First, read about carpets, and your buying strategy.
Then, learn the script:
Your Friendly Carpet Shop
Carpet shopping is traditionally a social experience: you enter the shop, are offered a seat and something to drink ( tea, coffee, a soft drink, water), and friendly conversation. The conversation serves to warm the atmosphere, and for both buyer and seller to assess one another.
The carpet seller's questions—Where are you from? What do you do? Where are you staying? For how long?—may help him to guess your budget, your net worth, your knowledge of carpets, the likelihood you've already visited another carpet shop, and the urgency of closing the sale today. All this may impact the price.
He may ask your preferences for colors, size, patterns as he gives you the short course in Turkish carpetology (how they're made, the wools and silks, the fakes, the carpet-making regions of Turkey).
The Carpet Show
Then one or two assistants begin the show: they unfurl a carpet with a flourish, toss it in the air and let it fall to the floor. Another follows, unfurled with a crisp snap. Another, and another, and another.
Soon it's raining carpets. It's quite an impressive show.
The colors and patterns cascade before you. Dust fills the air. One carpet catches your eye. You hold up your hand to signal. The assistant pulls it aside. The cascade recommences. Another one catches your eye. It's pulled aside.
At the end of a quarter hour, a dozen carpets have been pulled aside. The other hundred or so are carefully rolled or folded and put away. More tea or coffee is ordered. The shopkeeper applauds your choices, your eye, the excellence of your taste. No price has yet been mentioned.
You look at each of the dozen more closely, narrow it to three. The shopkeeper gives you the history of each, shows you the closeness of the weave, quality of the wool.
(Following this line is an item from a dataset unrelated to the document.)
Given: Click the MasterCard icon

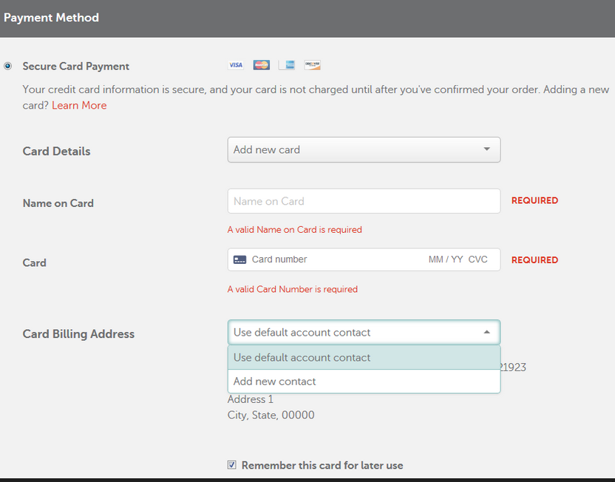Looking at the screenshot, I should 261,64.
He explains the meaning behind some of the geometric symbols and motifs. (He may or may not be telling the truth. Do you know? Do you care? If you are not accompanied by a guide that you trust or go on a recommendation then you are leaving a lot at risk.)
Bargaining For Price
You ask prices. He tells you. Now it's your turn to join the ritual of bargaining. More...
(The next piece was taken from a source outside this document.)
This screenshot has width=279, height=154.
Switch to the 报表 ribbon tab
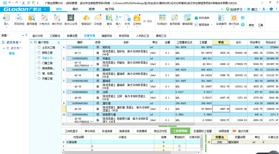92,9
Take your time and be prepared by reading our tips on bargaining. At the end of the day, settle on a price, pay, and take your purchase with you. (If you're promised a refund on the Value-Added-Tax, be sure you've read this.)
As I mentioned here, "The price of a work of art is the price agreed to by a willing buyer and seller."
You can be disappointed in purchasing a carpet either by discovering that you purchased a fake, or simply by worrying that you paid too much.
You can avoid the first disappointment by going to the MOST REPUTABLE shops and learning about carpet-buying.
You can avoid the second disappointment by knowing that you've given yourself the best chance to get a good price, and by not worrying beyond that. Just enjoy your beautiful souvenir!
Getting Your Carpet Home
Be prepared to carry your carpet home with you.The carpet shop may offer to ship it for you, and may in fact ship it for you...or may not...or may ship some cheaper carpet than the one you bought. Shipping charges, by the way, can be very high these days, even by the slowest method.
I recommend that you have the shop wrap the carpetfor you (they're good at this), then take it with you. Usually they'll fold it compactly and stuff it in a halı çantası, a cheap but sturdy bag with handles designed just for this purpose: carrying a carpet home on a plane. Unless you've purchased a large room-sized carpet, the bag may be about the size of a suitcase.
Airlines may allow economy-class international passengers two checked pieces of luggage, plus one carry-on piece and one "personal item" (purse, camera bag, diaper bag, briefcase). If you have only one suitcase to check, you may be able to check the carpet as your second item without paying excess baggage fees (which can be surprisingly high, perhaps US$75 to $100+ per extra bag). Business- and first-class passengers and frequent flyers with "elite" status may have greater baggage allowances.
For weight and size restrictions, check with your airline.